Palestinians affiliated with terrorist groups will still be eligible to participate in programs and activities funded by the European Union, EU representative for the West Bank and Gaza Sven Kuhn von Burgsdorff stated in a letter last week.
“While the entities and groups included in the EU restrictive lists cannot benefit from EU-funded activities, it is understood that a natural person affiliated to, sympathizing with, or supporting any of the groups mentioned in the EU restrictive lists is not excluded from benefiting from EU-funded activities, unless his/her exact name and surname… corresponds to any of the natural persons on the EU restrictive lists,” the letter, dated March 30, states.

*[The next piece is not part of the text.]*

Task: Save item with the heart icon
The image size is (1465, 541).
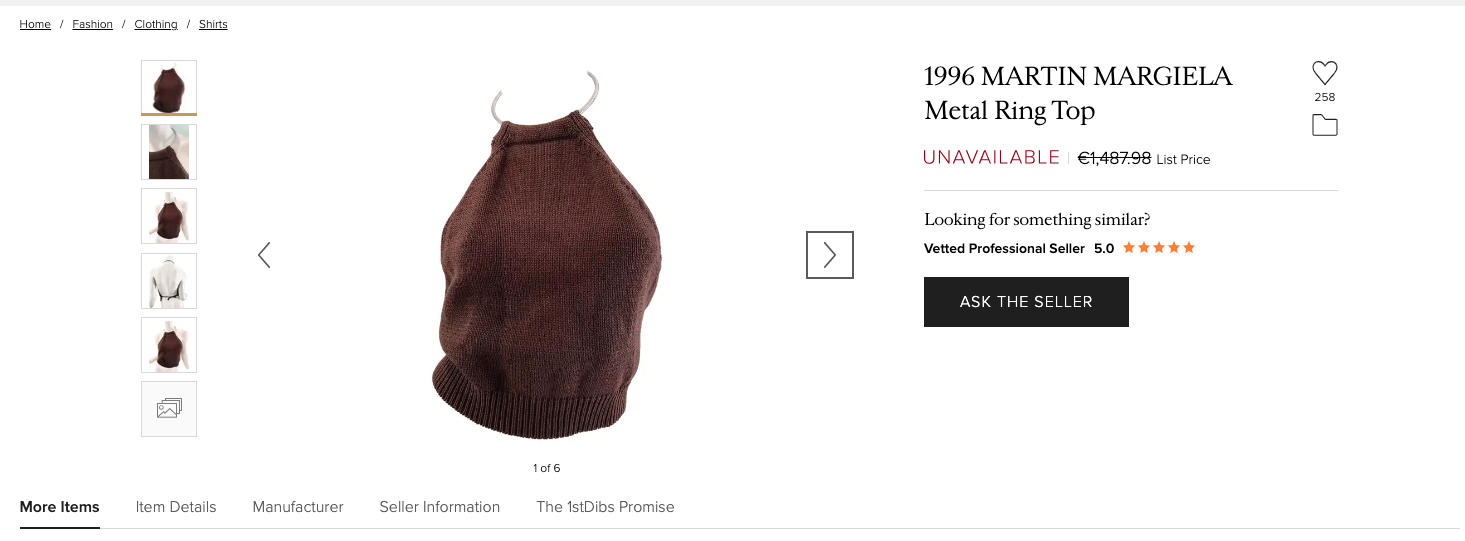Action: (1324, 73)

The "restrictive list" refers to an EU terrorism database that blacklists "persons, groups, and entities involved in terrorist acts" which is "reviewed regularly, and at least every 6 months."
The document says that all EU laws, such as the ban on funding terrorist groups must be respected but notes that "the EU is not asking any civil society organization to change its political position towards a Palestinian faction or to discriminate against any natural person on the basis of his political affiliation."
Von Burgsdorff's message came after months of protests by Palestinian NGOs demanding that the EU remove a stipulation that aid should only be sent to organizations unrelated to the terrorist groups designated by the EU.
In response, Israel's Foreign Ministry said it was furious with the European Union's decision and summoned its representative for clarification on von Burgsdorff's letter.
“We view this letter with great severity. This is in violation of all our agreements with the European Union, and we intend to send a strong message to its representatives about this,” a Foreign Ministry spokesperson was quoted as saying.